Notes on contributor
Michael Sala is a lecturer in Creative Writing at the University of Newcastle, Australia, where he received his PhD in 2012. His first book, The Last Thread, was published in 2012, went on to win the UTS/Glenda Adams Award for New Writing in the NSW Premiers Literary Awards 2013, and was the Pacific Region winner of the Commonwealth Book Prize 2013. His fiction and essays have been published in a range of journals and anthologies.
Notes
1 Published as My Struggle: Book One in America, and with the more tentative title, A Death in the Family: My Struggle Book 1, in England.
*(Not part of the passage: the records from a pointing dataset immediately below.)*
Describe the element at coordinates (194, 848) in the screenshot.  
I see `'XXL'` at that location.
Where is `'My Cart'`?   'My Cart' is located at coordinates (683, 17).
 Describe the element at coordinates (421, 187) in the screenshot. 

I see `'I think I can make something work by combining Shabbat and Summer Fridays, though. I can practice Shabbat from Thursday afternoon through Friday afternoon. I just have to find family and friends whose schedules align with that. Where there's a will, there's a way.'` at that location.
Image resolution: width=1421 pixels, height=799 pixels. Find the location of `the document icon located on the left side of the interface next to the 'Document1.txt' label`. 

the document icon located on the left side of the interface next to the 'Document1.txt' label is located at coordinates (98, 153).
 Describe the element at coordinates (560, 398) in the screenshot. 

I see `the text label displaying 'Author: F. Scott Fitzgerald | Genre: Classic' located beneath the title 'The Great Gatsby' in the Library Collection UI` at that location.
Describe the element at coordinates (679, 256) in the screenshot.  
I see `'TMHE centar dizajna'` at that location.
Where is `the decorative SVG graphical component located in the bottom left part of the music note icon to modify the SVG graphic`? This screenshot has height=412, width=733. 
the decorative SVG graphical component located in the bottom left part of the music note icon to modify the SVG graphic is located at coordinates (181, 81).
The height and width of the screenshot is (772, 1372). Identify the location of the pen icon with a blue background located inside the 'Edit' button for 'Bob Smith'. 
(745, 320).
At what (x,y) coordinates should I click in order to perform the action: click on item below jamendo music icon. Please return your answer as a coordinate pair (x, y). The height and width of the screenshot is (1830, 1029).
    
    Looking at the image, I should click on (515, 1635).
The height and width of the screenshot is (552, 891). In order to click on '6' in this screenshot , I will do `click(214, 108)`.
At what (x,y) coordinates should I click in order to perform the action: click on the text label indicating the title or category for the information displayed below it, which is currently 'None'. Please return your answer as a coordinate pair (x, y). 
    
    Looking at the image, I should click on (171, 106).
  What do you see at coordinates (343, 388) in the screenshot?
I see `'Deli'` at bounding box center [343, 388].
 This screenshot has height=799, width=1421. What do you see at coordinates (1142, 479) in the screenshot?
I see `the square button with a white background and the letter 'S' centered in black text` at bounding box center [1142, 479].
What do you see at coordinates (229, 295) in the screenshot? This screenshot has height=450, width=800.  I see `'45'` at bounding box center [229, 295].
In the German edition, there is no sign of ‘Mein’, or ‘Kampf’, but simply and safely, though somewhat inaccurately, Sterben.
2 I would follow the line of Paul De Man’s argument that this dynamic is replicated in the more widely discussed incident of the ribbon, in which the theft of a ribbon by Rousseau, and his subsequent deception at the expense of a girl, becomes an exhibitionistic exposure of shame that once again mobilises the reader as onlooker and enabler of the display. Writes De Man, ‘One is more ashamed of the exposure of the desire to expose oneself than of the desire to possess; like Freud’s dreams of nakedness, shame is primarily exhibitionistic’ (Allegories of Reading 285).
3 It might also be pointed out, however, that Knausgaard’s very decentring of style in this passage is itself a stylistic feature of his work, and that his ‘breaking down’ of style is another. I would argue that Knausgaard is engaged in multiple levels of play here—his gesture is ironic.